More so than any other Of Montreal I’ve seen, this performance was the Kevin Barnes Show, his bandmates off to the periphery. During “Suffer for Fashion,” “Our Riotous Defects” and “Like a Tourist,” Barnes tapped into his inner Prince: dancing, speak-singing, coming onto the audience, gyrating and even letting out the occasional shriek. During “Sex Karma,” Barnes may have been practicing for the Air Sex championships as he humped a woman in a pig costume for a good minute before flipping her around and grinding her doggy style for awhile. Then he licked the codpiece of one of the male actors on the stage.

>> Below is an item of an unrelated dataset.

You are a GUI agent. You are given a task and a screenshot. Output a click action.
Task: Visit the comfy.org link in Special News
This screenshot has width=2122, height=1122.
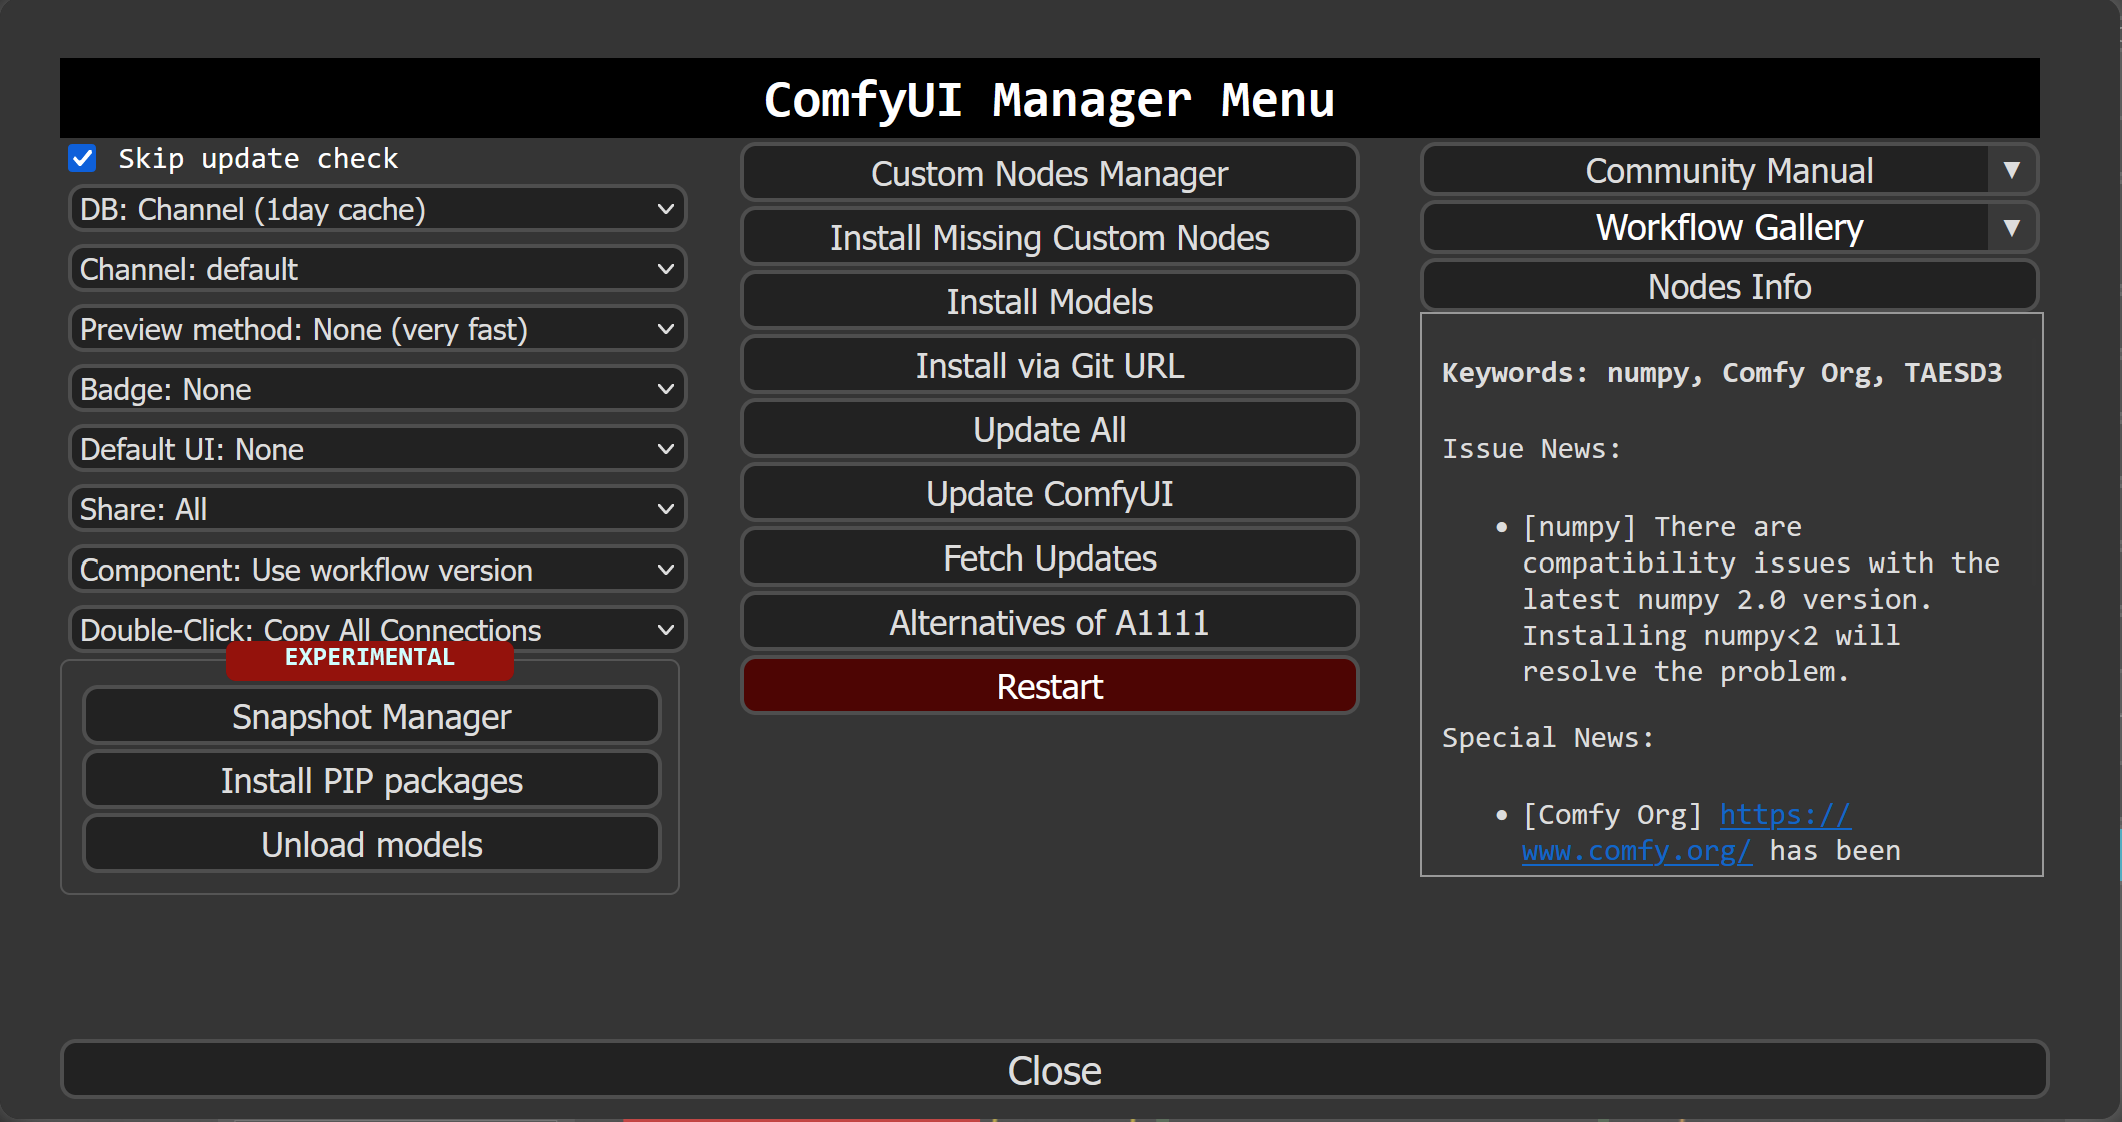click(1637, 851)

Musically, the show sounded good if not a little too bass-heavy. Honestly, the Skeletal Lamping duo of “Plastis Wafers” and “St. Exquisite’s Confession,” retrofitted with a new driving beat, were highlights of the evening. Barnes’ “Best friend in the world,” Monae returned the favor by joining him on-stage for “Enemy Gene,” but the heavy bass drowned out most of the song.
The show stretched on for close to two hours, Barnes showing an indefatigable amount of energy. Songs like “Bunny Ain’t No Kind of Rider” and “She’s a Rejecter” both hit the mark, everyone bouncing up and down around me. Meanwhile, Barnes performed the dark new song “Casualty of You” backstage, a videotape of him seeing in the hallway telegraphed to a makeshift screen. While he once again simulated sex in a veiled cage during “Around the Way.”
After throwing the audience a bone with the pleasing “Heimdalsgate Like a Promethean Curse,” Barnes once again reverted into Prince during an extended freakout jam, muttering, “Everyone wants to take home a memento. Everyone wants to crescendo,” before falling into a stream-of-consciousness monologue. The band then finished the set with “For Our Elegant Caste” and the rousing “A Sentence of Sorts in Kongsvinger.”
Last time I saw Of Montreal, they treated us with an encore of songs by Franz Ferdinand and Nirvana. This time around, it was a Michael Jackson medley featuring “Thriller,” “Wanna Be Startin’ Somethin’” and “P.Y.T. (Pretty Young Thing).” Monae came out to join the party and once again Of Montreal put on a satisfying, if somewhat silly, concert.